Un dispositif qui aura permis de siphonner au moins 5 000 identifiants Microsoft 365 depuis 2024 dans 94 pays, mais que les équipes de Remdond ont pu mettre à mal grâce à une erreur opérationnelle des cybercriminels, à l’origine de la fuite d’une adresse de portefeuille crypto utilisé pour encaisser les abonnements. Grâce à cette information et en s’appuyant sur des outils d’analyse de la blockchain, les enquêteurs ont ainsi pu tracer les transactions, relier l’activité du kit à des identités réelles, et remonter jusqu’à Joshua Ogundipe, développeur nigérian et auteur présumé du code, épaulé par des complices actifs sur Telegram. D’après Cloudflare, d’autres indices laissent par ailleurs penser que le groupe collaborait ponctuellement avec des cybercriminels russophones.

Plans et tarifs des abonnements proposés par les opérateurs de RacconO365. © Cloudflare

Vers des techniques de phishing toujours plus évoluées

S’il est une chose qu’il faut retenir de l’affaire RaccoonO365, c’est à quel point le phishing d’aujourd’hui n’a plus grand-chose à voir avec celui d’hier. Les plateformes dites PhaaS savent désormais mettre entre toutes les mains des techniques autrefois réservées à quelques spécialistes.

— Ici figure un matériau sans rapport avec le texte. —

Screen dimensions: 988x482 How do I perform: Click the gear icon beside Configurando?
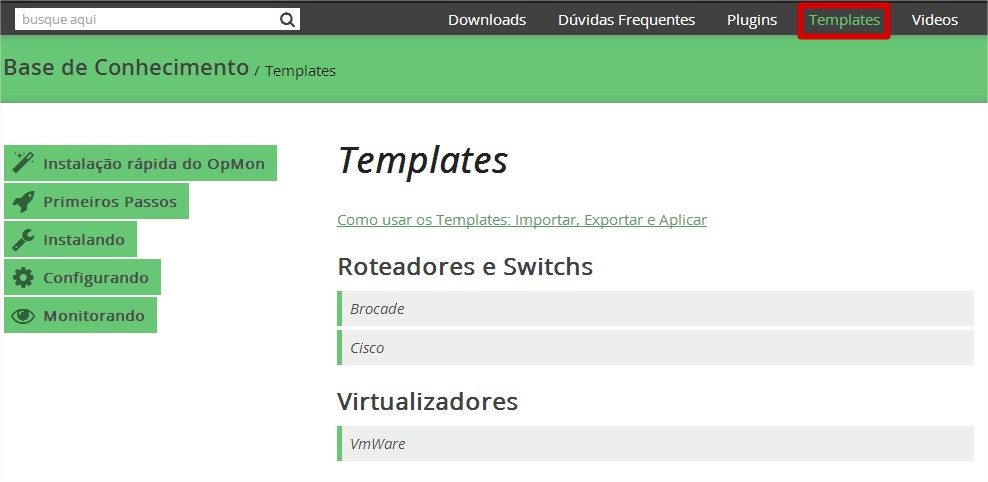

Par là même, si la saisie de centaines de domaines et la mise hors ligne d’une partie de l’infrastructure montrent qu’une riposte concertée peut sérieusement affaiblir ce genre de dispositif, l’expérience rappelle aussi que ces victoires sont souvent provisoires. Les campagnes frauduleuses de cette envergure reposent rarement sur un seul individu et le caractère éclaté de ces organisations facilite généralement leur reconstitution sous un autre nom.

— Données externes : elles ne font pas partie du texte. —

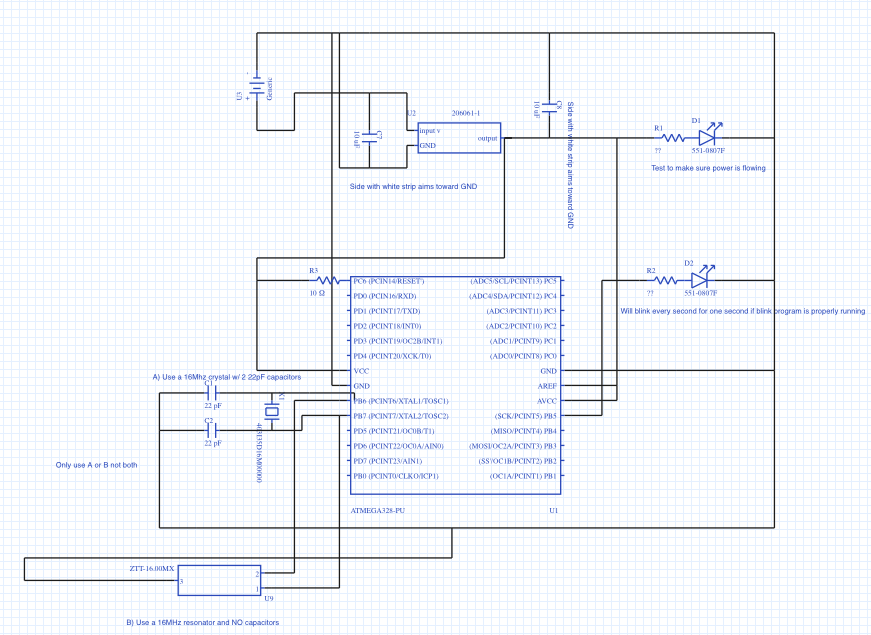
Task: Click resistor R3 near the RESET pin
Action: pyautogui.click(x=328, y=281)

Par conséquent, interdiction de baisser la garde. En entreprise, on renforce l’authentification avec des méthodes résistantes au phishing comme FIDO et les passkeys, on applique de vraies règles d’accès conditionnel selon la localisation, l’état des appareils et les déplacements improbables. Les filtres de messagerie se règlent finement et s’accompagnent d’une politique DMARC, SPF et DKIM bien appliquée. Côté navigation, un filtrage DNS et une passerelle web mettent à distance les domaines fraîchement créés et suspects, l’isolation du navigateur fait écran sur les catégories à risque. Quand une alerte tombe, on révoque d’office cookies de session et jetons OAuth, on réinitialise les mots de passe, et on surveille les consentements d’applications. Le reste tient à l’humain avec des simulations régulières et une culture de la vigilance sans blâme.

Même combat côté particuliers. Activez la double authentification ou, mieux, des passkeys sur votre compte Microsoft, et ne vous connectez jamais depuis un lien reçu par mail ou PDF. Tapez l’adresse à la main ou passez par l’application officielle. Méfiez-vous des QR codes dans les pièces jointes et des pages qui ressemblent de trop près à la réalité. Laissez votre gestionnaire de mots de passe faire le tri, c’est un bon indicateur une page légitime propose l’autoremplissage, une page piégée non. Gardez système, navigateur et antivirus à jour, activez les alertes de sécurité Microsoft, vérifiez de temps en temps les sessions ouvertes et déconnectez celles que vous ne reconnaissez pas. Au moindre doute, changez le mot de passe et supprimez les sessions actives avant de vous reconnecter.